Another pressing issue is how the amateur game, the bedrock of so many life-long friendships and powerful social values, is being hollowed out by the unbalanced focus on professionalism. In recent days Fergus Slattery, the former Irish captain and Lions test player, warned that radical change is needed if the amateur game is to survive in a meaningful way. He warned it faces an uncertain future not least of all because of the concerns many parents feel about exposing children to physical contact sports and the risk that might entail.
Efforts being led by the IRFU and the clubs to rejuvenate the amateur game and the community-based competitions that once made it so very alive and very attractive have, in this context, assumed an importance far beyond their immediate objective. It is very important that they succeed.

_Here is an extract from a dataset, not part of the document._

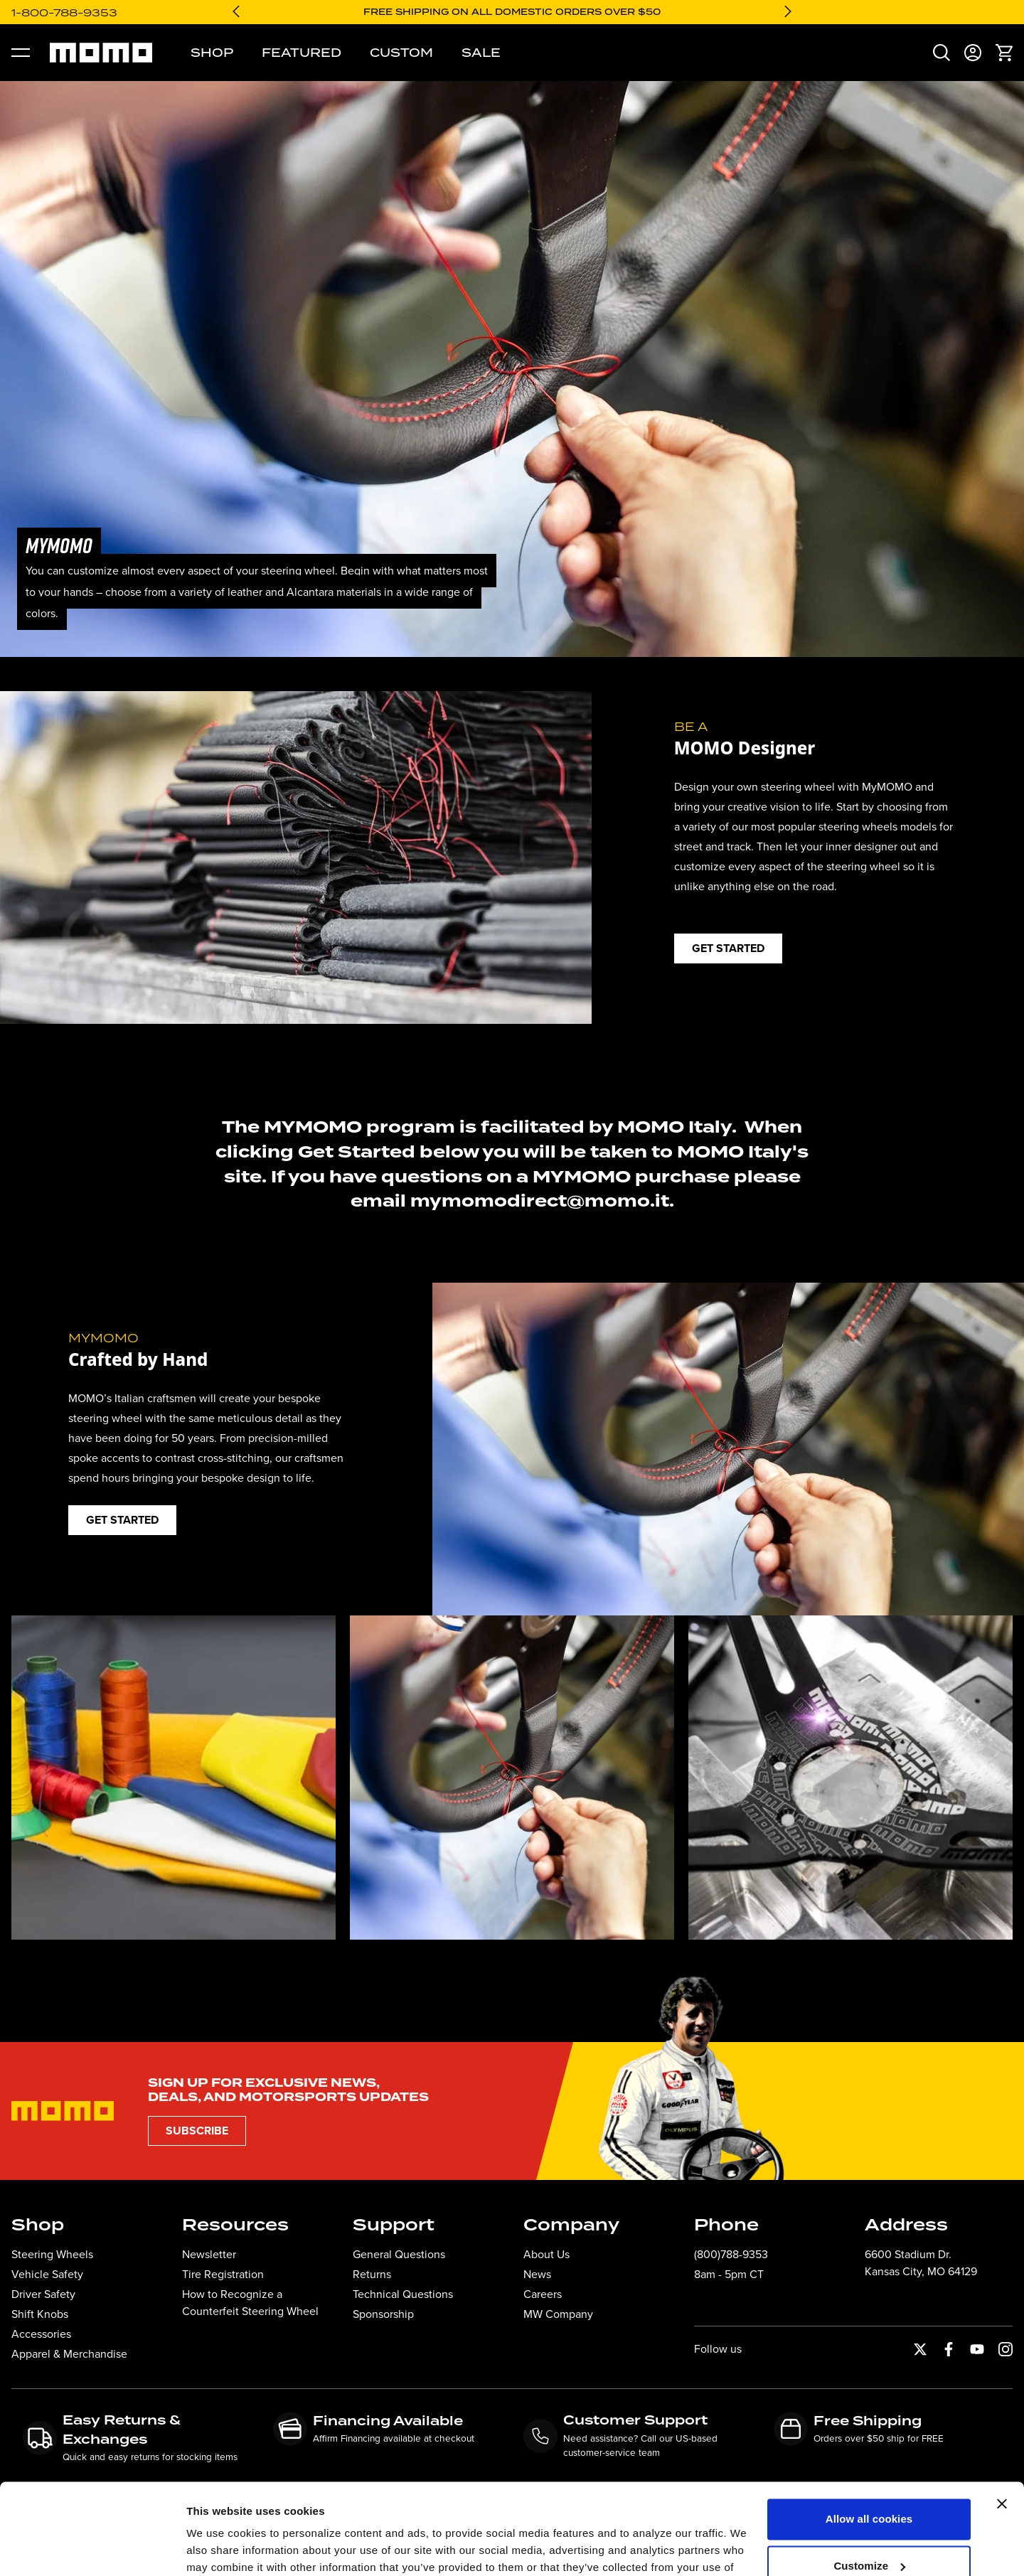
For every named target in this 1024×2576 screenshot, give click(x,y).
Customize (869, 2490)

However, the injuries that seem so routine, and especially concussion, must be the primary concern. That Joe Schmidt is without so many established but injured internationals for this afternoon’s game points to the game’s unsustainable rate of attrition and the demands it places on young, ambitious players. That two players — Leinster’s Mick McCarthy and Connacht’s Dave McSharry — had to just this week accept that their season was over months before their last games will be played because of concussion confirms it. That Jonathon Sexton, who has a worrying record on concussion, will be in the frontline again this afternoon suggests an almost cavalier attitude to his wellbeing. Of course the concerns may be exaggerated but they are nonetheless genuine.
Change is a permanent part of life but it is hard to accept that the evolution redefining this great game is for the better of the sport or for those who so loved it. Rugby needs to
reassert the values and emotional integrity that made it such an attractive, worthwhile, and inspiring spectacle.
But first there is a small but not insignificant challenge this afternoon ... drive on Ireland, up and at ’em!!!